Copy out, word for word, the lines below that open with the line containing "You are a computer-use agent. Image resolution: width=1568" and close with the line containing "The height and width of the screenshot is (374, 360).", keeping both of those lines.
----
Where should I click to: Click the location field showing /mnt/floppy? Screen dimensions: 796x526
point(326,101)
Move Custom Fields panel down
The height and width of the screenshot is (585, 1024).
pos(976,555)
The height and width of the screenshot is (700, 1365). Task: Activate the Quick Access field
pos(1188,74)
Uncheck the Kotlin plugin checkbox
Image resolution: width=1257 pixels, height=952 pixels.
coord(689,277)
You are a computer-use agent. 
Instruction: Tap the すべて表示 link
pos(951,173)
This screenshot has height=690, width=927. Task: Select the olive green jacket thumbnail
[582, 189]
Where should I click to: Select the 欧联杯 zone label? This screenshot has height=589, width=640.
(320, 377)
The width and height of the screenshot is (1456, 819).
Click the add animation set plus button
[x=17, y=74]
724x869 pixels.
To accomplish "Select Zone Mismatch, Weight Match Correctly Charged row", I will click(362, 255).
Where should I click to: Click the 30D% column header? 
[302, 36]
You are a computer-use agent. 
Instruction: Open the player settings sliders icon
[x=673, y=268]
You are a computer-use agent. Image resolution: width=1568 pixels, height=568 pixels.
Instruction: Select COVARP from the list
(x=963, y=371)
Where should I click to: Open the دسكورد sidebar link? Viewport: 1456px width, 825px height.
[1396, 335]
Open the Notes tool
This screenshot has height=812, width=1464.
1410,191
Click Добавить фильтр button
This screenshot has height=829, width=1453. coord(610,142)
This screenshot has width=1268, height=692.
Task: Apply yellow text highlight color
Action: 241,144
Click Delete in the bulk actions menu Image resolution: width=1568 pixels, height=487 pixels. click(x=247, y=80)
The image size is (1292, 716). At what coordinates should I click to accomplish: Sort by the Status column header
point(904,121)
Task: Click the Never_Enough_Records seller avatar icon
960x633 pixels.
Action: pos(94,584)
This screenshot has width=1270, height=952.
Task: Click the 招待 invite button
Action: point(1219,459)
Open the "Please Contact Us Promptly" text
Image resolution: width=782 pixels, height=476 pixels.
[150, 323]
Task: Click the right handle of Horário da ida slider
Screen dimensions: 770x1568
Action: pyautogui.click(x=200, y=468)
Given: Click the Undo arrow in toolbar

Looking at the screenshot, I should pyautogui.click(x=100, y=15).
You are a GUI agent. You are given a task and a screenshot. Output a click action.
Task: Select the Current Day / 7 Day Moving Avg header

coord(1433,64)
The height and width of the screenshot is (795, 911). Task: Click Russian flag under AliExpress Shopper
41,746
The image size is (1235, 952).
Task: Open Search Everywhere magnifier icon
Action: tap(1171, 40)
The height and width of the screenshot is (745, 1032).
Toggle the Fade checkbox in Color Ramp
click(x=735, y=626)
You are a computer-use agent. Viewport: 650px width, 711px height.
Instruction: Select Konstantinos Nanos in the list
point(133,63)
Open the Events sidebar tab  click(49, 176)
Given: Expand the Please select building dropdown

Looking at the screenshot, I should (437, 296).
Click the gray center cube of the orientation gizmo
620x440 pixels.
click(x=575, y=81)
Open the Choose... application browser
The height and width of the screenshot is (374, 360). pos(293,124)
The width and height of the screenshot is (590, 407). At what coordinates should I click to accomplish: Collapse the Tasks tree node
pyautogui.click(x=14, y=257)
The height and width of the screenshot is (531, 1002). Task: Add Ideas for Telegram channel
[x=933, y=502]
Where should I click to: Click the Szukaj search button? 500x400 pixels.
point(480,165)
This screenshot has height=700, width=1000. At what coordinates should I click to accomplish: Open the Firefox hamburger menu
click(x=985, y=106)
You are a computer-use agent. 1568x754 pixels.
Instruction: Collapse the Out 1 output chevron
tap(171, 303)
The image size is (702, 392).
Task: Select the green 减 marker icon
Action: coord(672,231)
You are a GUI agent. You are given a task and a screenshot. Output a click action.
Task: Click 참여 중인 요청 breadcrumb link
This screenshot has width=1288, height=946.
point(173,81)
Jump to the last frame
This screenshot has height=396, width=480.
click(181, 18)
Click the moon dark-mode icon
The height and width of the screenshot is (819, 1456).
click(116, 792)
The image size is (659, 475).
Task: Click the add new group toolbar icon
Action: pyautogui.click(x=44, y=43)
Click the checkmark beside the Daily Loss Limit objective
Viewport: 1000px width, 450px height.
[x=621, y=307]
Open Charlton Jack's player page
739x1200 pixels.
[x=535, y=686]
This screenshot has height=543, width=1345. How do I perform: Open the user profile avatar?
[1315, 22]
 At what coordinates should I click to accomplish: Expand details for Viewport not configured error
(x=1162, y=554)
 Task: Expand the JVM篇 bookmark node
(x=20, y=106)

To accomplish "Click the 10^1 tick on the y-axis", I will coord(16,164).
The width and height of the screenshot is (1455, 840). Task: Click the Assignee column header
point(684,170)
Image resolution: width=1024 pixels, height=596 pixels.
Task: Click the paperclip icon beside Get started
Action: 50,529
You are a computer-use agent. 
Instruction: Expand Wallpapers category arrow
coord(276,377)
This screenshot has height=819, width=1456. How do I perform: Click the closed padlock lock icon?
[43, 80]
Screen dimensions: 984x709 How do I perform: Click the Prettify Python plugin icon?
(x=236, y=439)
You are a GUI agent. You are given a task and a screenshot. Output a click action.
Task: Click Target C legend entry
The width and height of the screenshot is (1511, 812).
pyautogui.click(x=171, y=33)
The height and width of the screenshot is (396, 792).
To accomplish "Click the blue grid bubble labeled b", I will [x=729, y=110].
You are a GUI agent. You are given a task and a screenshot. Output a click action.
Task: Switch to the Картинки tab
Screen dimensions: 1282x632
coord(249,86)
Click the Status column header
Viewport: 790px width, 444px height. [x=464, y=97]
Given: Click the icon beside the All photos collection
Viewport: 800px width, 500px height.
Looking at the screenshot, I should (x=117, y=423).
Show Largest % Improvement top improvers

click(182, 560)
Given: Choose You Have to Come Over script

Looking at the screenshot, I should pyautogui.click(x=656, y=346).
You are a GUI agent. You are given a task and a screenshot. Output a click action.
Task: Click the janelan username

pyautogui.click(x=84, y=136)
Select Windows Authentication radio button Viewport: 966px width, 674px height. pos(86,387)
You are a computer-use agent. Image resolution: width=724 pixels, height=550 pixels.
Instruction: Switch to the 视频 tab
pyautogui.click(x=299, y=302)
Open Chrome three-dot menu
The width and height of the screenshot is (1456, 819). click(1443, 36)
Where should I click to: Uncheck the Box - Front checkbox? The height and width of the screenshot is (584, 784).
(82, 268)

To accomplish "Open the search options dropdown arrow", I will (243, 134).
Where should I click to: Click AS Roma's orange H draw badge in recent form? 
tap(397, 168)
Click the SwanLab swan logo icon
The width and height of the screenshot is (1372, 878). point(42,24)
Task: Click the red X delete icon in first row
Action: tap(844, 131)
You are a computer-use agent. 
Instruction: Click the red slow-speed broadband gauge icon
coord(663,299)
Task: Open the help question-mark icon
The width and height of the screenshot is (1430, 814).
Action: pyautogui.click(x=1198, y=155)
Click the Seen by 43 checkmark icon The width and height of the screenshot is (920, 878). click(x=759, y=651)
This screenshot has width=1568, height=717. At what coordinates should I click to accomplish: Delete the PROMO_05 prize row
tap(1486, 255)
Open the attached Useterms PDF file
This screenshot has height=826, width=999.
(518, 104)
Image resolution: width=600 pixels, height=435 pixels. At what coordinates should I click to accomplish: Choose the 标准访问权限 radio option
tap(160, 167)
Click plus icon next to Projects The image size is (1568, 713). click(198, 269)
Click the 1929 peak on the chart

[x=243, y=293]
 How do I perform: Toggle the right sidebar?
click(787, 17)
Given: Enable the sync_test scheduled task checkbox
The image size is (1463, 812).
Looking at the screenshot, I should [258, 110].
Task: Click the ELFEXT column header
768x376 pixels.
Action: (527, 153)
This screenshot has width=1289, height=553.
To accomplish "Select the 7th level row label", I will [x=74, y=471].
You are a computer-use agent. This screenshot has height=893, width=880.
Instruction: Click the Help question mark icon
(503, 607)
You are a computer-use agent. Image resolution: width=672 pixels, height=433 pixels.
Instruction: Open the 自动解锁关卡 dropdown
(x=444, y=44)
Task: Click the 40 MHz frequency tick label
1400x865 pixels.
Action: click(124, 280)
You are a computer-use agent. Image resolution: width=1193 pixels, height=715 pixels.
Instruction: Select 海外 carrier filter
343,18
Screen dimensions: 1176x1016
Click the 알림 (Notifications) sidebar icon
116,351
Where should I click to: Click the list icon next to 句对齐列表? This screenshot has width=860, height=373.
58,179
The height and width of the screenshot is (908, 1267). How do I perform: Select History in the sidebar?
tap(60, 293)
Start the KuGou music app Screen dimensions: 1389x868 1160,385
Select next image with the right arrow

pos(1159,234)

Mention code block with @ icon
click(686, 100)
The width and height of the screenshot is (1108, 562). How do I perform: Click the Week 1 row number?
----
TASK RESPONSE:
You are a computer-use agent. Image resolution: width=1568 pixels, height=568 pixels.
Instruction: Select COVARP from the list
(x=963, y=371)
Where should I click to: Open the دسكورد sidebar link? Viewport: 1456px width, 825px height.
[1396, 335]
Open the Notes tool
This screenshot has height=812, width=1464.
1410,191
Click Добавить фильтр button
This screenshot has height=829, width=1453. coord(610,142)
This screenshot has width=1268, height=692.
Task: Apply yellow text highlight color
Action: 241,144
Click Delete in the bulk actions menu Image resolution: width=1568 pixels, height=487 pixels. click(x=247, y=80)
The image size is (1292, 716). At what coordinates should I click to accomplish: Sort by the Status column header
point(904,121)
Task: Click the Never_Enough_Records seller avatar icon
960x633 pixels.
Action: pos(94,584)
This screenshot has width=1270, height=952.
Task: Click the 招待 invite button
Action: point(1219,459)
Open the "Please Contact Us Promptly" text
Image resolution: width=782 pixels, height=476 pixels.
[150, 323]
Task: Click the right handle of Horário da ida slider
Screen dimensions: 770x1568
Action: pyautogui.click(x=200, y=468)
Given: Click the Undo arrow in toolbar

Looking at the screenshot, I should pyautogui.click(x=100, y=15).
You are a GUI agent. You are given a task and a screenshot. Output a click action.
Task: Select the Current Day / 7 Day Moving Avg header

coord(1433,64)
The height and width of the screenshot is (795, 911). Task: Click Russian flag under AliExpress Shopper
41,746
The image size is (1235, 952).
Task: Open Search Everywhere magnifier icon
Action: tap(1171, 40)
The height and width of the screenshot is (745, 1032).
Toggle the Fade checkbox in Color Ramp
click(x=735, y=626)
You are a computer-use agent. Viewport: 650px width, 711px height.
Instruction: Select Konstantinos Nanos in the list
point(133,63)
Open the Events sidebar tab  click(49, 176)
Given: Expand the Please select building dropdown

Looking at the screenshot, I should (437, 296).
Click the gray center cube of the orientation gizmo
620x440 pixels.
click(x=575, y=81)
Open the Choose... application browser
The height and width of the screenshot is (374, 360). pos(293,124)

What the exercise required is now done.